The company provides a combination of software and consulting services for multiphase flow and reservoir engineering applications. Closing is subject to customary regulatory approvals.

“The dynamic modeling and reservoir optimization software of SPT Group will complement the existing Schlumberger production software portfolio,” said Tony Bowman, President, Schlumberger Information Solutions (SIS). “In combination with the Petrel* E&P software platform and other SIS technologies, this will enable customers to further optimize production from reservoir performance to processing facilities.”

“This is a great testament to our employees and a remarkable opportunity for the company,” commented Tom Even Mortensen, Chief Executive Officer of SPT Group. He continued, “Combining the skills, abilities, presence and technologies of the two companies will further increase the scale of our activities and enable continued delivery of products and services with the quality and pace the market demands.”

SPT Group Chairman and Altor Partner Reynir Indahl added, “We are proud to have developed a very successful company together with SPT Group management, and believe that Schlumberger will be a great home for SPT and its employees.”

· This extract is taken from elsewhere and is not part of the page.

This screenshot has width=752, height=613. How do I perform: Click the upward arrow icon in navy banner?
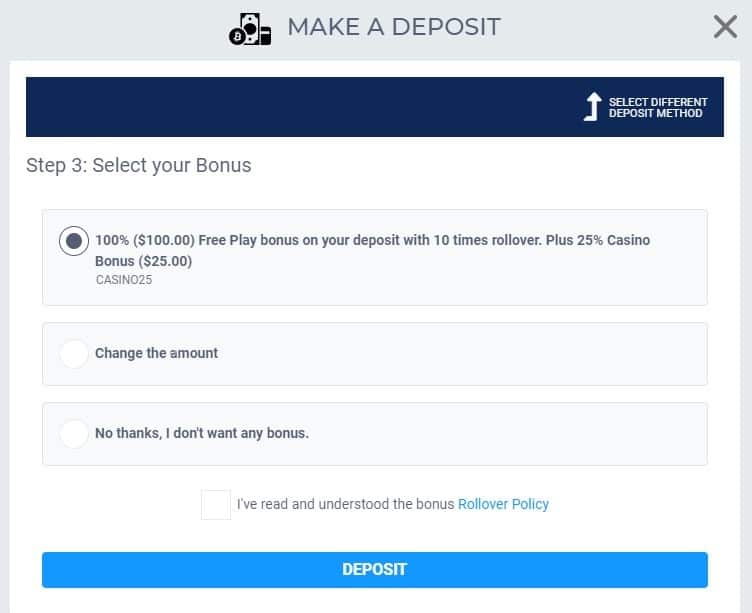[593, 106]
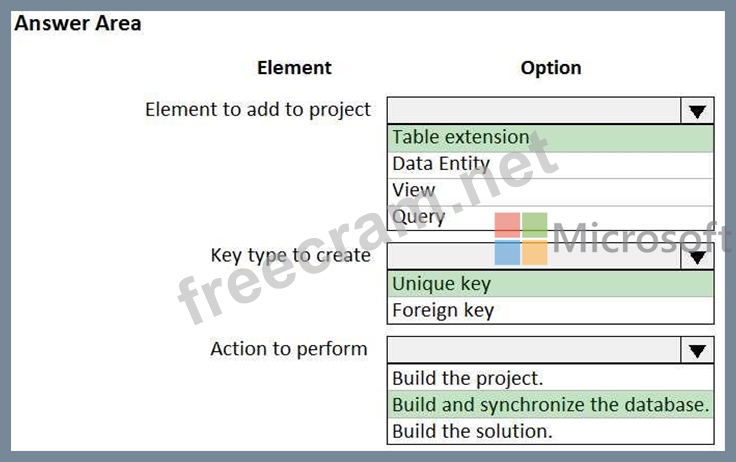Click the Microsoft four-square logo
Viewport: 736px width, 462px height.
pos(521,239)
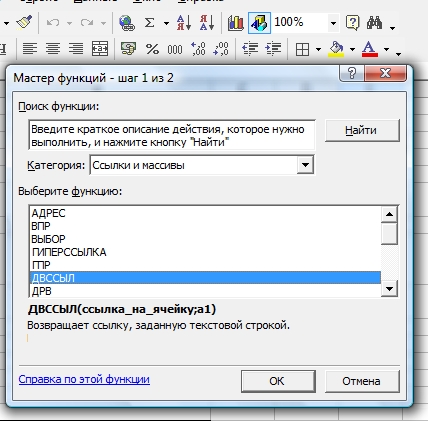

SPT Group, founded in 1971, is headquartered in Norway and employs approximately 280 people in 11 countries worldwide. The company is a leader in dynamic modeling of multiphase flow and reservoir optimization through renowned software products and a global team of professional consultants. SPT Group has invested more than most comparable firms in developing cutting-edge technology. The company’s employees, global presence, close ties to industry research environments, and clear focus on customer needs have been important factors in its success.